A paper by Rajiv Radhakrishnan and Chittaranjan Andrade, Suicide: An Indian Perspective, tells us:
“According to the WHO, every year, almost one million people die from suicide and 20 times more people attempt suicide; a global mortality rate of 16 per 100,000, or one death every 40 seconds and one attempt every 3 seconds, on average. Suicide worldwide was estimated to represent 1.8% of the total global burden of disease in 1998; in 2020, this figure is projected to be 2.4% in countries with market and former socialist economies.”
Of these numbers and stats, 37% of women who commit suicide in the world every year, are Indian. Psychologists and physicians aim at achieving a high prevention rate, which needs the incorporation of proper health, psychological, cultural support.
The measures that are needed for prevention, suggest a lot of reasons for this high rate of suicide in India.

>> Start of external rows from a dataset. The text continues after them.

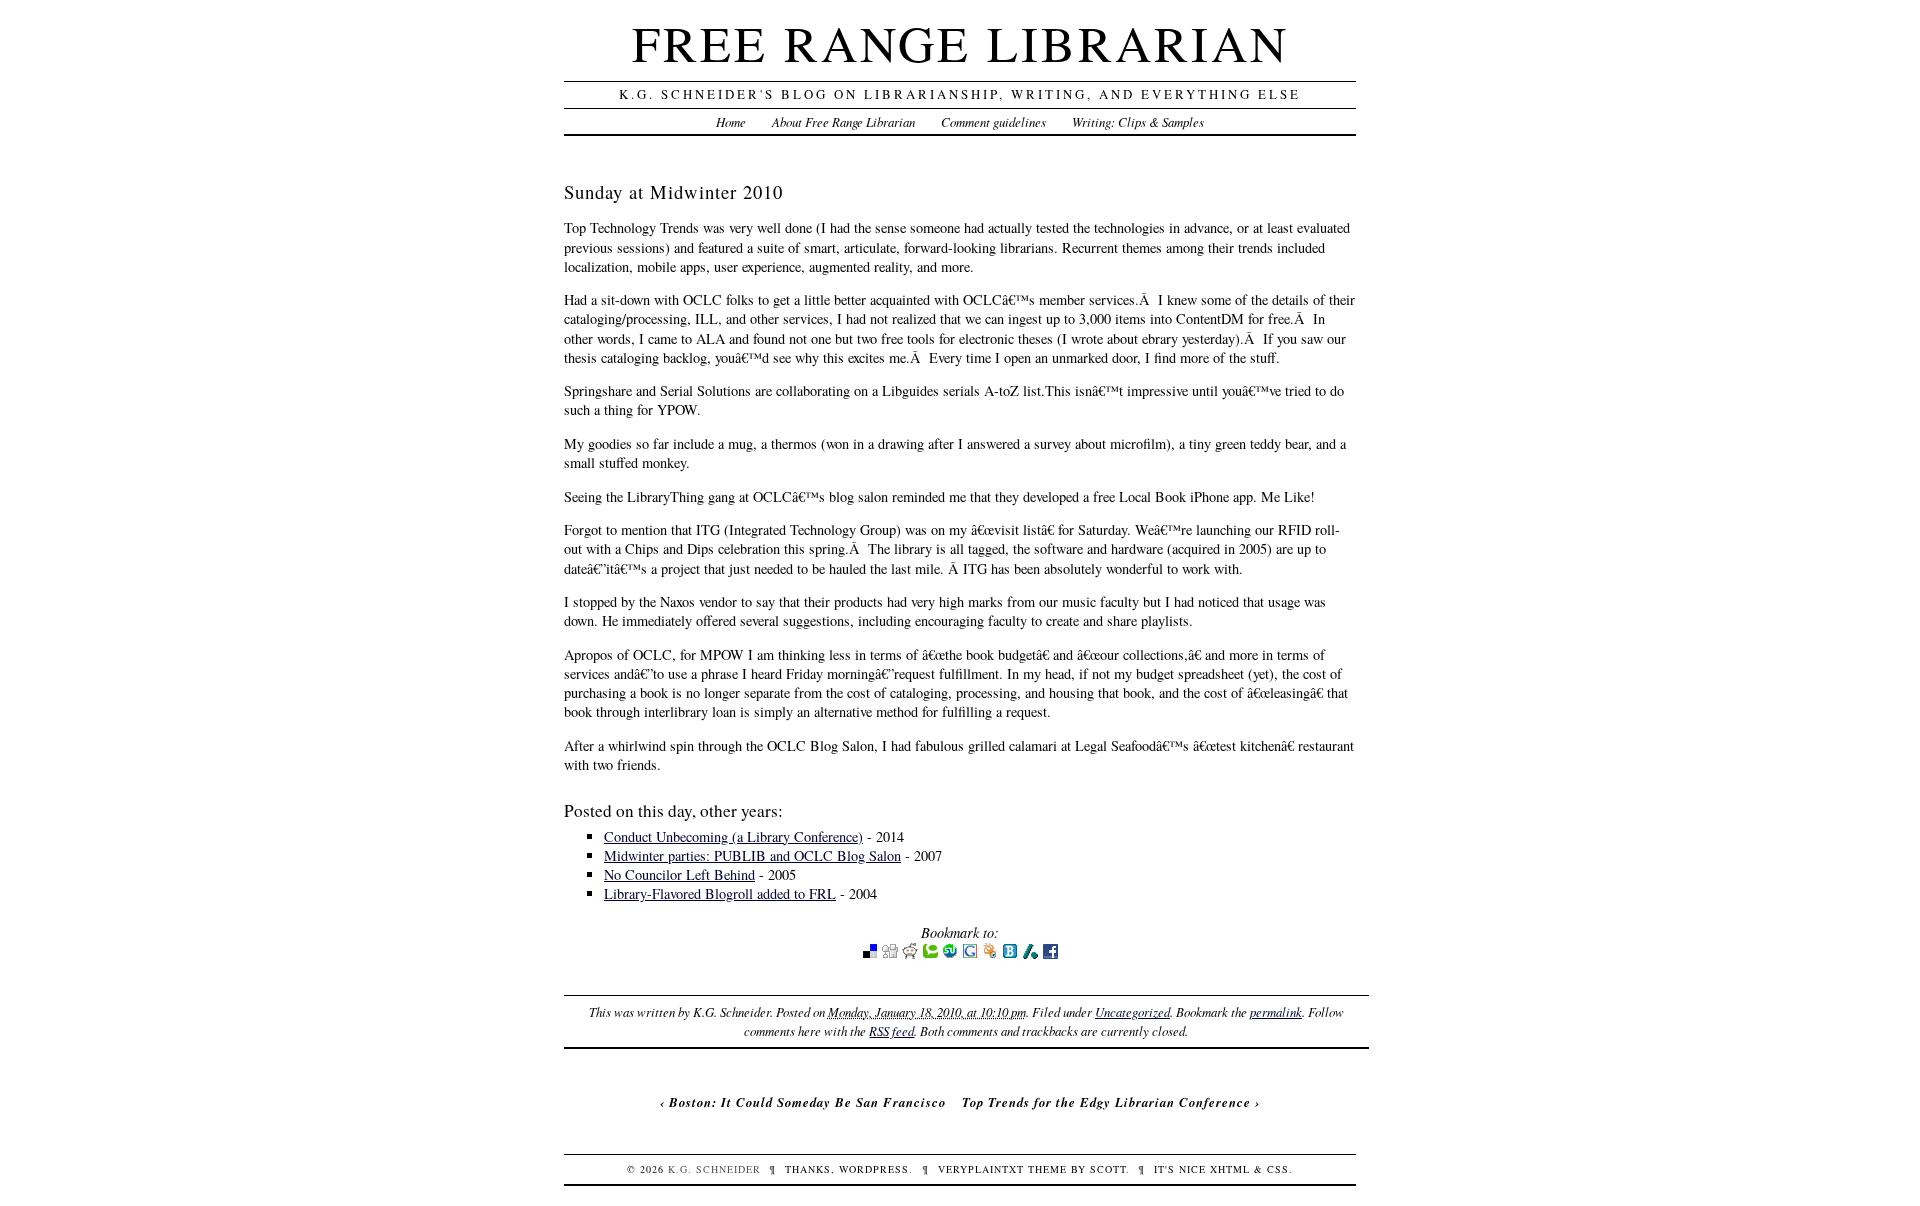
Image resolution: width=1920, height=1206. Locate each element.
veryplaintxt (981, 1169)
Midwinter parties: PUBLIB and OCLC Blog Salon (752, 855)
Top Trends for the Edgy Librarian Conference (1106, 1102)
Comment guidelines (993, 121)
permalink (1276, 1011)
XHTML (1230, 1169)
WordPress (874, 1169)
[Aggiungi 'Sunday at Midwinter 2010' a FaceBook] (1050, 954)
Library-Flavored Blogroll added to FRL (720, 893)
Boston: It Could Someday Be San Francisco (807, 1102)
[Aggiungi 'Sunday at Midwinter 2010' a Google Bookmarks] (970, 954)
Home (731, 121)
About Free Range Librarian (843, 121)
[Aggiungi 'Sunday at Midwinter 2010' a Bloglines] (1010, 954)
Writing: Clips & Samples (1138, 121)
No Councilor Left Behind (679, 874)
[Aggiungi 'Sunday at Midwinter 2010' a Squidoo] (990, 954)
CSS (1278, 1169)
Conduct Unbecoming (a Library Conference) (733, 836)
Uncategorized (1132, 1011)
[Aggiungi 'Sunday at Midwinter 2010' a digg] (890, 954)
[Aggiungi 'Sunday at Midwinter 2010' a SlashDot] (1030, 954)
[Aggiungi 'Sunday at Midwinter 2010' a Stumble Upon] (950, 954)
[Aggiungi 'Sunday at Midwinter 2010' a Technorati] (930, 954)
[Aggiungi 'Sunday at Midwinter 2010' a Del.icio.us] (870, 954)
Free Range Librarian (960, 42)
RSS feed (891, 1030)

It’s not unknown, that the problem of suicide is more related to an individual’s mental health than physical. So the major reasons are psychological, which of course, take birth from Indian cultural practices.

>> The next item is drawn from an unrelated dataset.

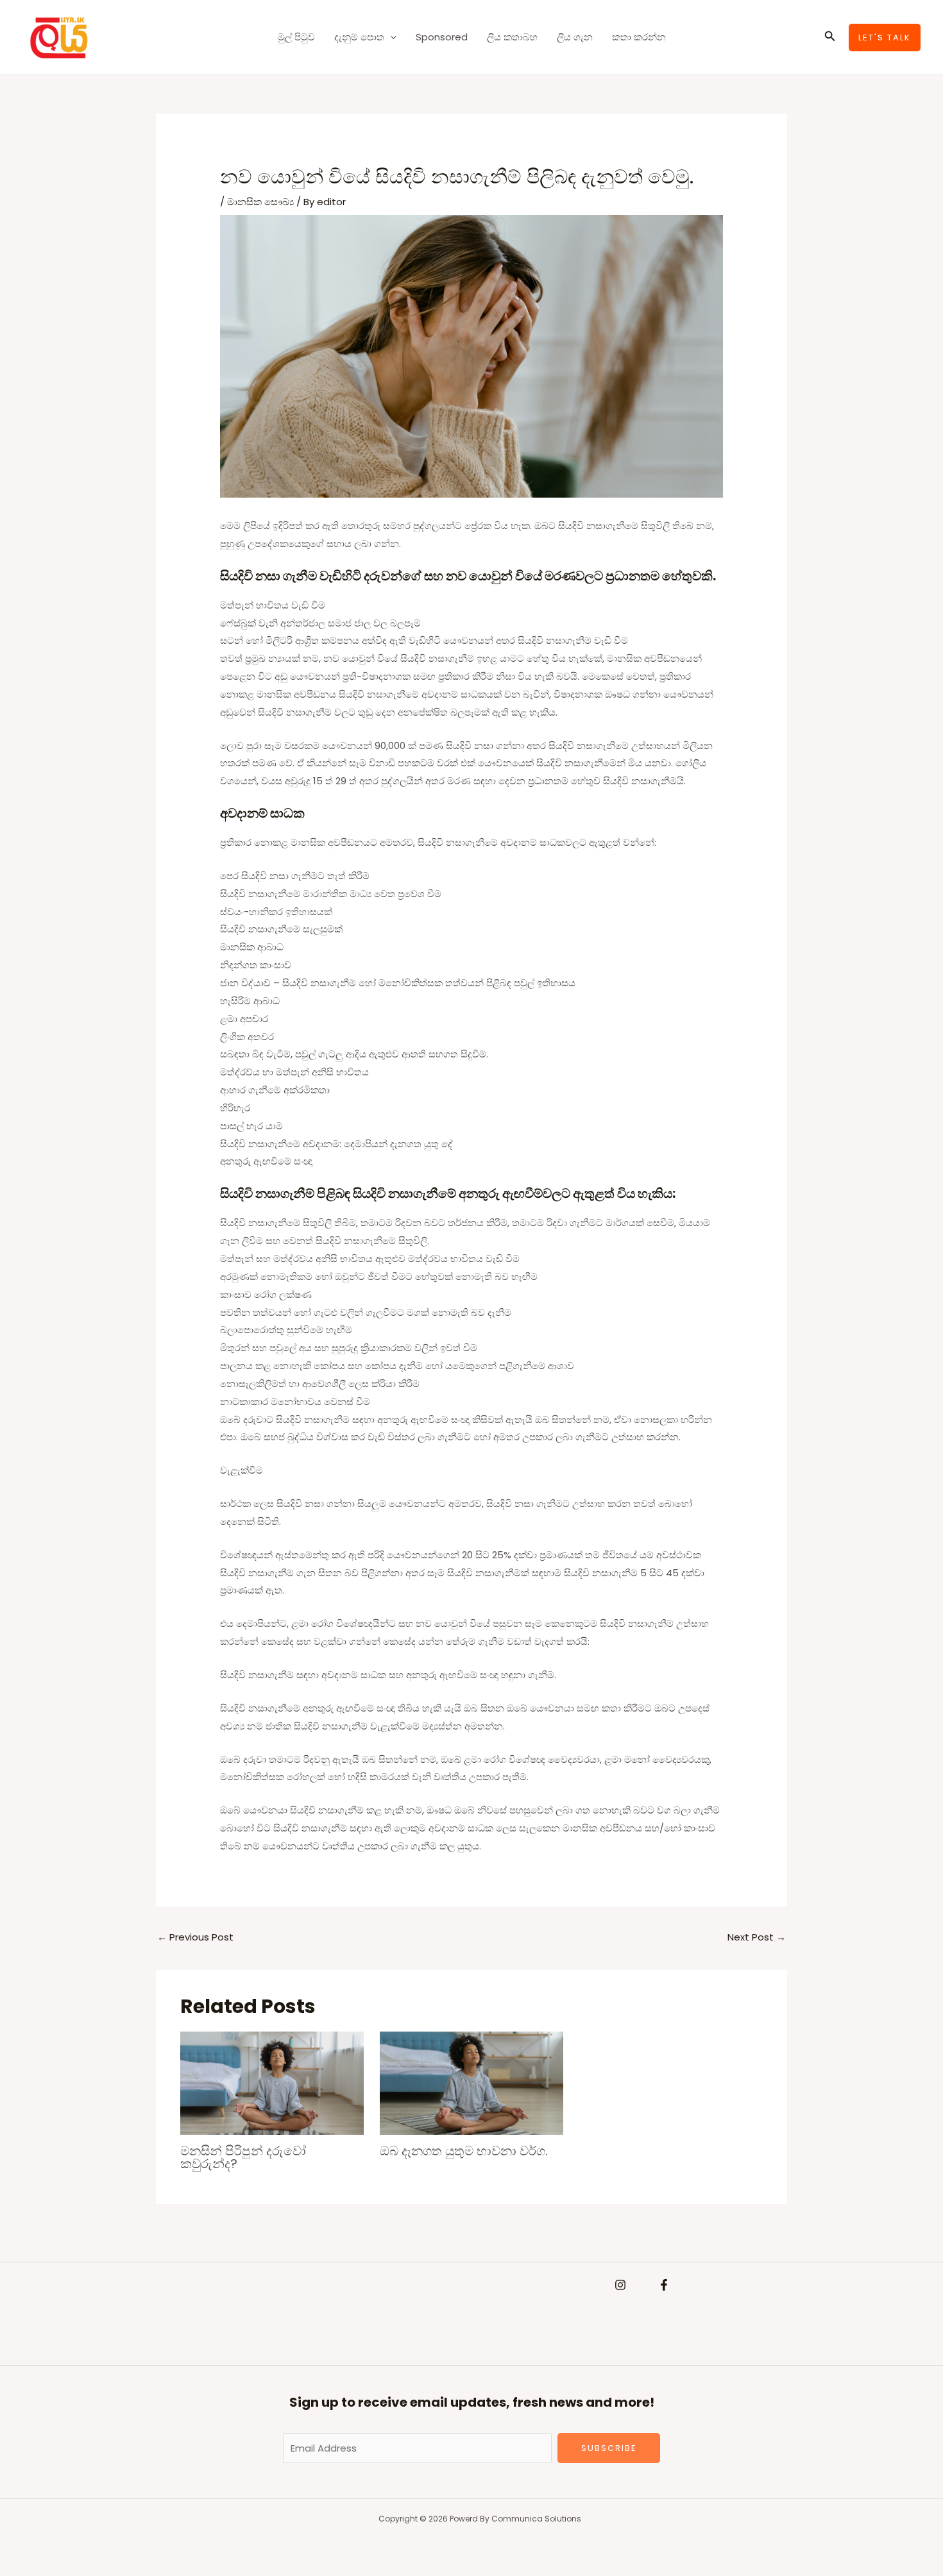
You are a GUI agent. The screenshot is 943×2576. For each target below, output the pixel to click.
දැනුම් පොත (359, 37)
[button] (390, 37)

It is also interesting to note that women all over, and not just Indian women, are way more vulnerable than men, to depression –a major reason of suicide among youth.

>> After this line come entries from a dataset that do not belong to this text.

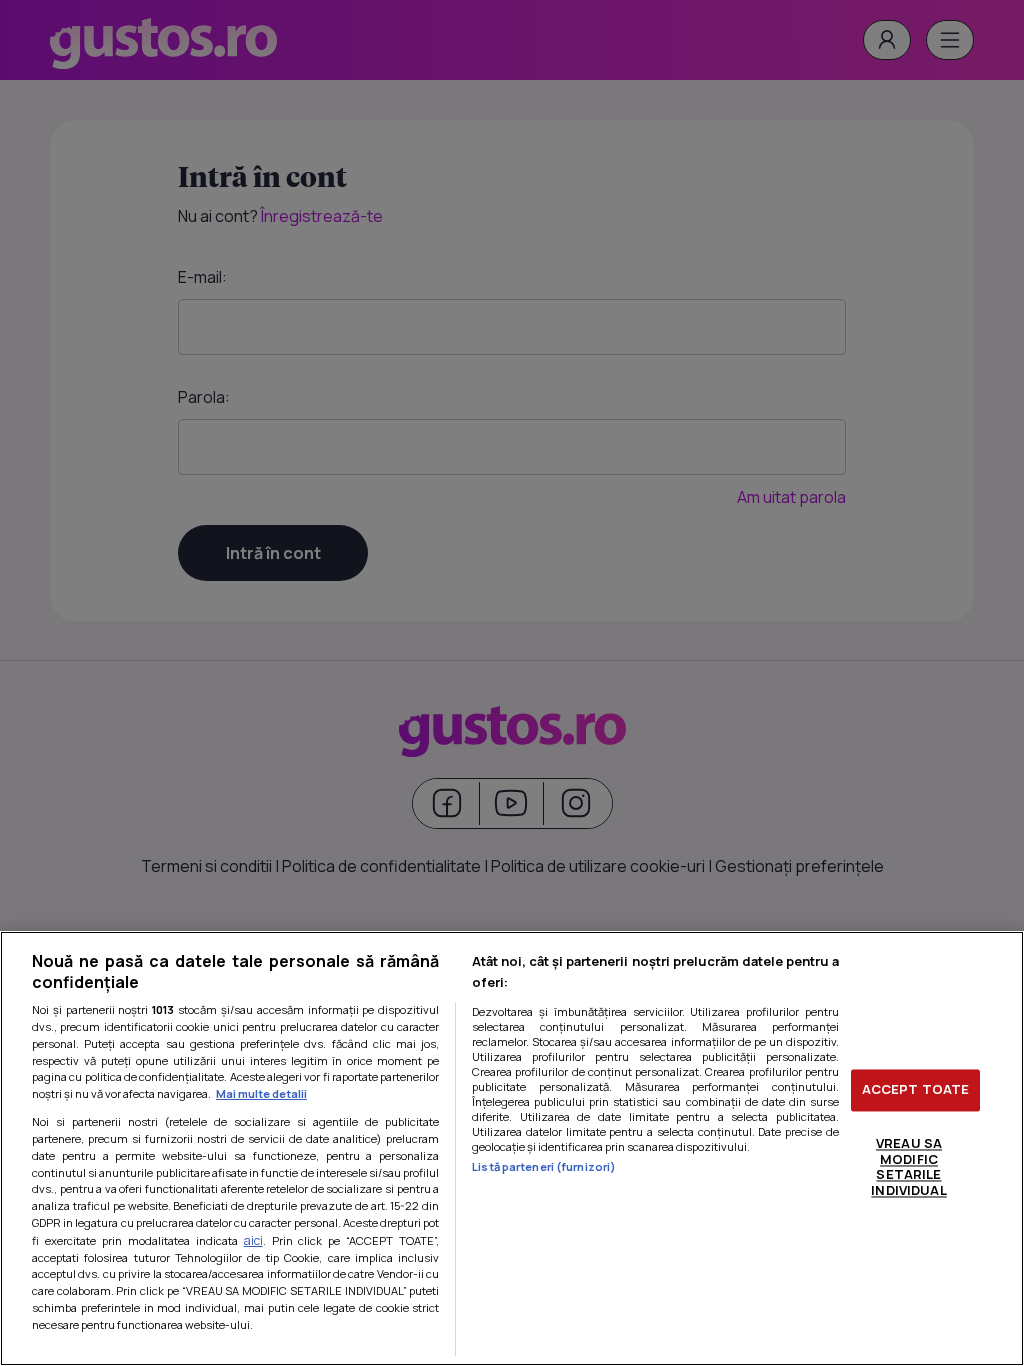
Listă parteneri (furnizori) (544, 1166)
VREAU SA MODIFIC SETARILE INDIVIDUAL (908, 1166)
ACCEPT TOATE (916, 1090)
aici (253, 1240)
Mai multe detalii (261, 1093)
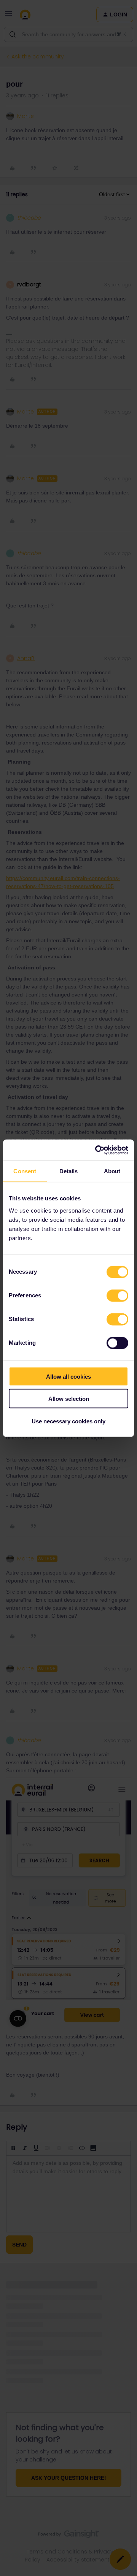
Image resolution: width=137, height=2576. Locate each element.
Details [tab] (68, 1171)
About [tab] (112, 1171)
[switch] (117, 1295)
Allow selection (68, 1398)
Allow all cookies (68, 1376)
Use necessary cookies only (68, 1421)
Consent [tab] (24, 1171)
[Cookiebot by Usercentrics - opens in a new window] (96, 1150)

Concluding from all these facts and speculations, I would say that such a high rate of Indian women in the list of those women who commit suicide owes to the inferior status of them in India, which has not been curbed yet, even after so much hullabaloo over Feminism all over.
In India, the inferiority of women is not just superficial but very deep rooted in cultural practices like festivals, fasts, and so on. From dowry to heartbreaks, to having to become mother in a very early age, Indian women suffer from many physical and mental traumas in their lifetime, which justifies the trends and numbers before us.